==== Materials provided ====
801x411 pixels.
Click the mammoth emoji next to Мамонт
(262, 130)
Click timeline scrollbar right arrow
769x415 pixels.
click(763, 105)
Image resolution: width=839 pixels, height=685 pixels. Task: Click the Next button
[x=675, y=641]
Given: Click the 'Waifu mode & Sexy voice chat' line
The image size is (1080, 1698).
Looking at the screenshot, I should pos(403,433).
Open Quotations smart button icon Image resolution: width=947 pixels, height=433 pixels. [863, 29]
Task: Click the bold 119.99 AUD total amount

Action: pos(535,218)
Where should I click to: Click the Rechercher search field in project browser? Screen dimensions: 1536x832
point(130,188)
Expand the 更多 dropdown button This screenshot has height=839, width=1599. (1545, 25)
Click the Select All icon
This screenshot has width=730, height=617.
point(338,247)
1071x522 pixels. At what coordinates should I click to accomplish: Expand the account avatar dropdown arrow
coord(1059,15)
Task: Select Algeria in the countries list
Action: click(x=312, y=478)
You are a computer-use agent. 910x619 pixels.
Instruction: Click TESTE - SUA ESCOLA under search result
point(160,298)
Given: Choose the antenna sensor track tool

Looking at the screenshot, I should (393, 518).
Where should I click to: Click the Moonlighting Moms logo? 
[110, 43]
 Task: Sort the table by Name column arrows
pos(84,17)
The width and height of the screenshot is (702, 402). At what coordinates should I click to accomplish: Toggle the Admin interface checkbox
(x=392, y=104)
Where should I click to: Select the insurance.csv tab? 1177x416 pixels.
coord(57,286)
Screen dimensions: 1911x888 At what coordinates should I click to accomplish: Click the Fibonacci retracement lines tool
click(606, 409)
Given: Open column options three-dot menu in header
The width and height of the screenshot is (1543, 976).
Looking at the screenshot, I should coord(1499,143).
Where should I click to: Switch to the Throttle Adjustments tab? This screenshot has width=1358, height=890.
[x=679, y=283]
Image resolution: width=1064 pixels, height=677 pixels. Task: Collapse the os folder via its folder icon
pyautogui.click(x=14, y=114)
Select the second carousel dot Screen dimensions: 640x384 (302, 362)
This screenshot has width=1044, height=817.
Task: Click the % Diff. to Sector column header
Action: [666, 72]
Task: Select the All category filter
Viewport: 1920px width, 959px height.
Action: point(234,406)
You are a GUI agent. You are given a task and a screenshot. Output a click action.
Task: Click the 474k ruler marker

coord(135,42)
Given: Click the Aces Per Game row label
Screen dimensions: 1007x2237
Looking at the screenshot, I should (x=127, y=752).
====
◆ Work instruction ◆
After locating the line containing "The width and height of the screenshot is (1543, 976).", write out that line and all remaining lines of the records exactly, with nothing added.

◆ Task response ◆
The width and height of the screenshot is (1543, 976).
Looking at the screenshot, I should coord(1499,143).
Where should I click to: Switch to the Throttle Adjustments tab? This screenshot has width=1358, height=890.
[x=679, y=283]
Image resolution: width=1064 pixels, height=677 pixels. Task: Collapse the os folder via its folder icon
pyautogui.click(x=14, y=114)
Select the second carousel dot Screen dimensions: 640x384 (302, 362)
This screenshot has width=1044, height=817.
Task: Click the % Diff. to Sector column header
Action: [666, 72]
Task: Select the All category filter
Viewport: 1920px width, 959px height.
Action: point(234,406)
You are a GUI agent. You are given a task and a screenshot. Output a click action.
Task: Click the 474k ruler marker

coord(135,42)
Given: Click the Aces Per Game row label
Screen dimensions: 1007x2237
Looking at the screenshot, I should (x=127, y=752).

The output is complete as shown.